*** RECORDS FOR THIS TASK ***

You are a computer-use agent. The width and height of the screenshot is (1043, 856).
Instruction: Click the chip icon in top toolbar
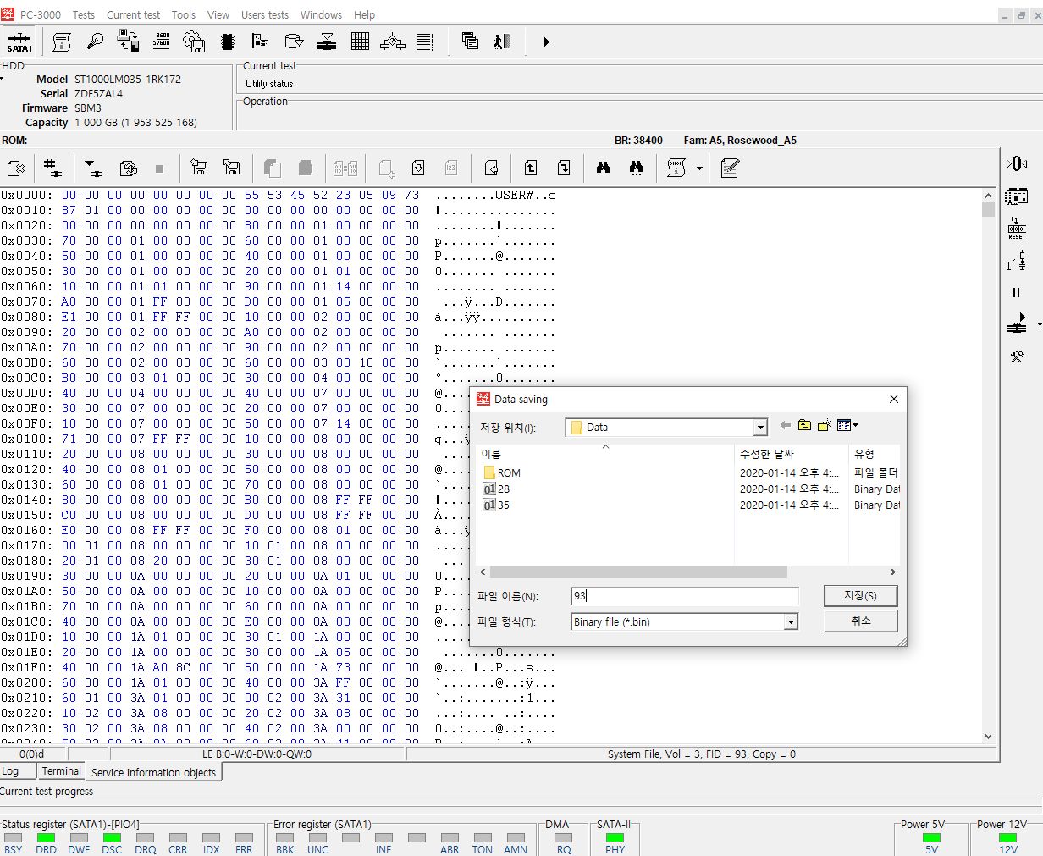[x=227, y=41]
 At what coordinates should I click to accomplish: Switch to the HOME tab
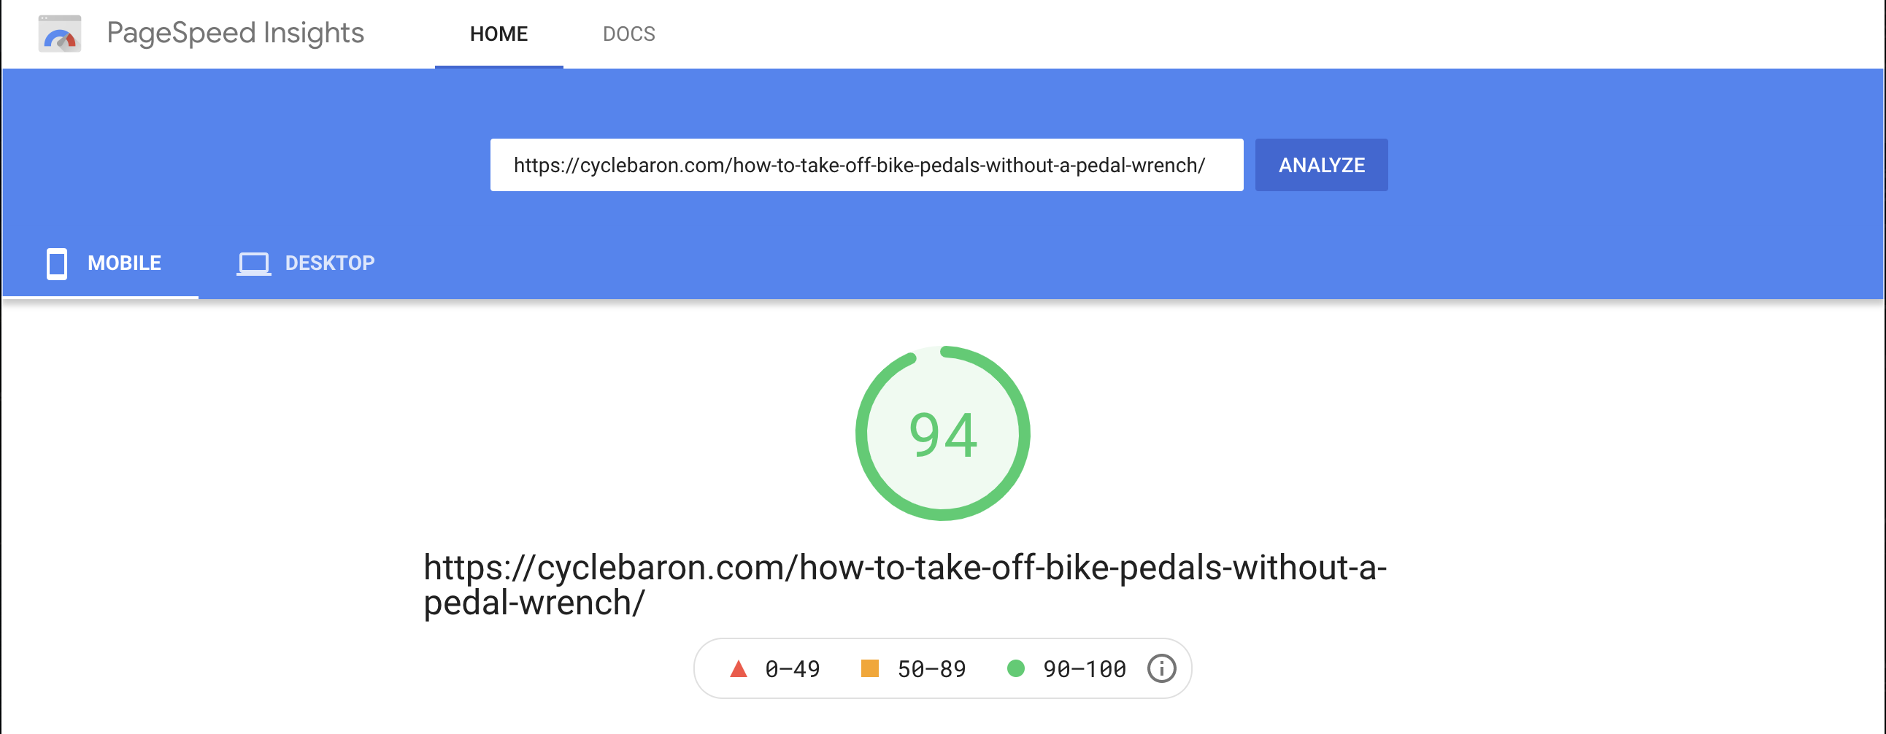(x=499, y=34)
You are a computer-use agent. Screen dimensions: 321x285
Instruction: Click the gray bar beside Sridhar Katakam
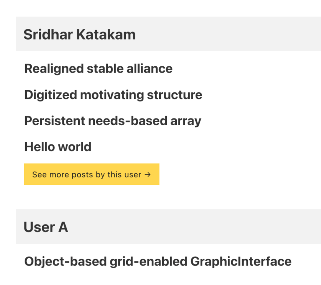pyautogui.click(x=227, y=34)
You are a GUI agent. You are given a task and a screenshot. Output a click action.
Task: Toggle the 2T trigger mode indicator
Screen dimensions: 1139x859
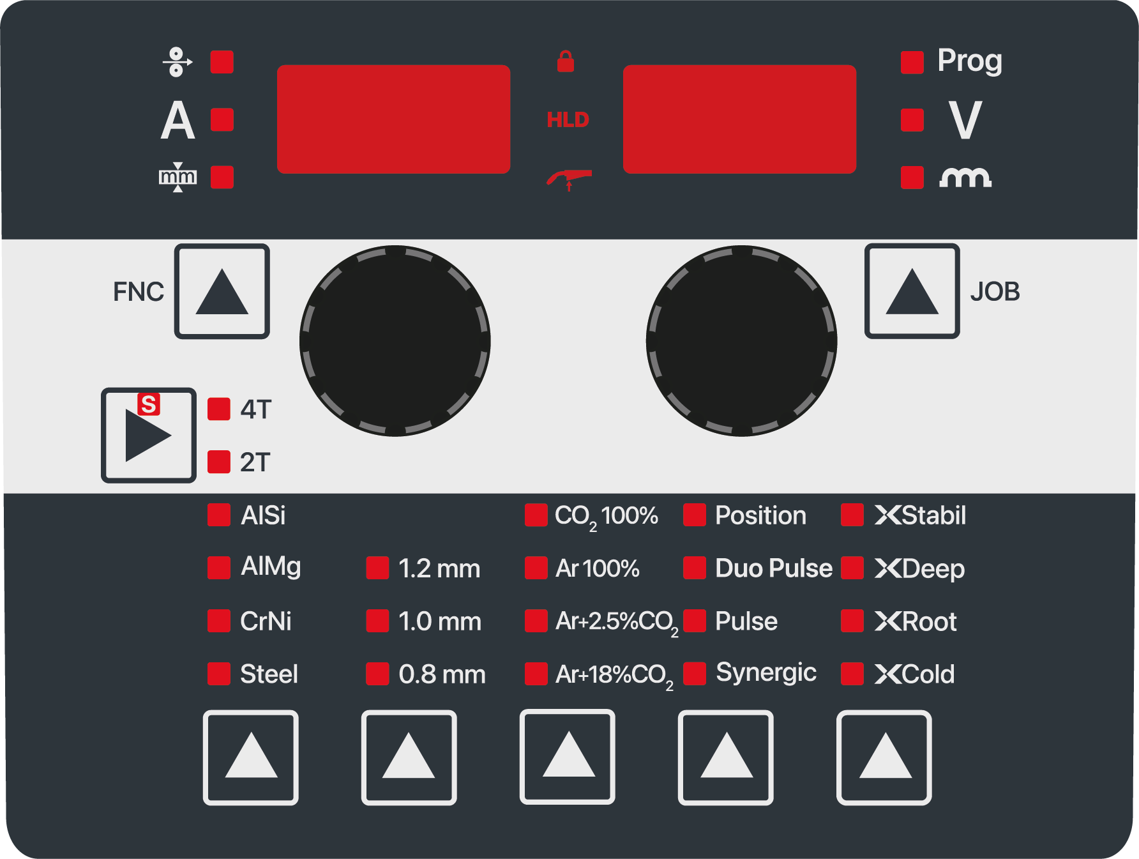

*** End of RECORDS FOR THIS TASK ***

- [PROBLEM DESCRIPTION] The copy you give must run from the line containing "You are a computer-use agent. Screen" through the last line of the records, exactly, with the pictures left out.

- [TASK ANSWER]
You are a computer-use agent. Screen dimensions: 321x285
Instruction: Click the gray bar beside Sridhar Katakam
pyautogui.click(x=227, y=34)
You are a GUI agent. You are given a task and a screenshot. Output a click action.
Task: Toggle the 2T trigger mode indicator
Screen dimensions: 1139x859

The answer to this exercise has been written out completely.